→ Source records
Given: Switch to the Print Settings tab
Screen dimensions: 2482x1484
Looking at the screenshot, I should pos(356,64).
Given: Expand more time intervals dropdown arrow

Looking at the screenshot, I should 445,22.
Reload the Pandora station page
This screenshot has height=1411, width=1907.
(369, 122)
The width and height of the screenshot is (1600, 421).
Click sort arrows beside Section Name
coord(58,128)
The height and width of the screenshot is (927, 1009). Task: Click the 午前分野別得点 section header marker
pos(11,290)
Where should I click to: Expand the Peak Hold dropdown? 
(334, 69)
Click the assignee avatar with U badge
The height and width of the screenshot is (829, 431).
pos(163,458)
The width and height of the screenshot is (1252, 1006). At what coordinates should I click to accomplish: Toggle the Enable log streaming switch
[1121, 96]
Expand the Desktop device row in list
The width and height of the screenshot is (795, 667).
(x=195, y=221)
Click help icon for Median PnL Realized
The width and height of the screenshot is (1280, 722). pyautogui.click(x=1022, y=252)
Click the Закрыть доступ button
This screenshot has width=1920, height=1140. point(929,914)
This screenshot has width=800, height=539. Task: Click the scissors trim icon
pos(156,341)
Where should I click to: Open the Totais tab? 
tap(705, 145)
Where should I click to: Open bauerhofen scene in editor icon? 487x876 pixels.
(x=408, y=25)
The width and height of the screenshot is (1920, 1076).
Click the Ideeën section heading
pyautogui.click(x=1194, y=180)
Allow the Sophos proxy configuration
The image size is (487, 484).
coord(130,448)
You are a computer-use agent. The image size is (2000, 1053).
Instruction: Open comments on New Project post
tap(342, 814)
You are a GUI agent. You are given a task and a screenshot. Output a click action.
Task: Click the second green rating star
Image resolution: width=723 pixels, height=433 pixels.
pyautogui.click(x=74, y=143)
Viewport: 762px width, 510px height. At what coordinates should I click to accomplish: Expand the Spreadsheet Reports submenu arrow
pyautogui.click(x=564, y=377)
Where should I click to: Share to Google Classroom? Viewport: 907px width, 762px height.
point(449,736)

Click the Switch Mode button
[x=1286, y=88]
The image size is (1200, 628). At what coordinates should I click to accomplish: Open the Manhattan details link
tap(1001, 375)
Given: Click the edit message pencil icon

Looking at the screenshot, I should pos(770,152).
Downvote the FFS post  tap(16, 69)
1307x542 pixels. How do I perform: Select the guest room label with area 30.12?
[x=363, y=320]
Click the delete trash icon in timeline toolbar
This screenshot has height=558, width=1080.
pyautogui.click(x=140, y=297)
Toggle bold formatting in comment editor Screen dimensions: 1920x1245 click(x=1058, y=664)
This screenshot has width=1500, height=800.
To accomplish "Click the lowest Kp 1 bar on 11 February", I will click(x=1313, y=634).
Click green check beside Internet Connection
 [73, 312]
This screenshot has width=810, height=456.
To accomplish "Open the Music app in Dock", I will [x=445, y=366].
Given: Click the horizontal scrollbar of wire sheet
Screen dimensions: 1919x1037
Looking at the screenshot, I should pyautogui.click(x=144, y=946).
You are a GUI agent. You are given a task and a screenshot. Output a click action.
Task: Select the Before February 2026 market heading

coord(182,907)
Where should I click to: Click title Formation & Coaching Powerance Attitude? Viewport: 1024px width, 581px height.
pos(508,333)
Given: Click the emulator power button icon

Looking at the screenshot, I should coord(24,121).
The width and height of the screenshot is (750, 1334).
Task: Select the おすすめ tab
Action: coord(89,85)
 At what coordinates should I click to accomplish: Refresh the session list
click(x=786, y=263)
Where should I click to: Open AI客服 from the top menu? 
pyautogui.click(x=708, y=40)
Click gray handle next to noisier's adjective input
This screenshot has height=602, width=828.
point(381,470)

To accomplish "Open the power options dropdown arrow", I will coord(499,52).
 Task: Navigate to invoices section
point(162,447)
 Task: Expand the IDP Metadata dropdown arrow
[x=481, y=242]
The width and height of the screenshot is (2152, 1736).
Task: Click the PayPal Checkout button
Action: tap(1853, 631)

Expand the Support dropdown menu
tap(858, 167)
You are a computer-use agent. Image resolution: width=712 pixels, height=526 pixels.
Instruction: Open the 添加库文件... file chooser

→ What is expected
Reproduce verbatim the lines of the data above, from the line containing "Where should I click to: Open bauerhofen" through the line containing "pyautogui.click(x=564, y=377)", both included.

→ Exercise solution
Where should I click to: Open bauerhofen scene in editor icon? 487x876 pixels.
(x=408, y=25)
The width and height of the screenshot is (1920, 1076).
Click the Ideeën section heading
pyautogui.click(x=1194, y=180)
Allow the Sophos proxy configuration
The image size is (487, 484).
coord(130,448)
You are a computer-use agent. The image size is (2000, 1053).
Instruction: Open comments on New Project post
tap(342, 814)
You are a GUI agent. You are given a task and a screenshot. Output a click action.
Task: Click the second green rating star
Image resolution: width=723 pixels, height=433 pixels.
pyautogui.click(x=74, y=143)
Viewport: 762px width, 510px height. At what coordinates should I click to accomplish: Expand the Spreadsheet Reports submenu arrow
pyautogui.click(x=564, y=377)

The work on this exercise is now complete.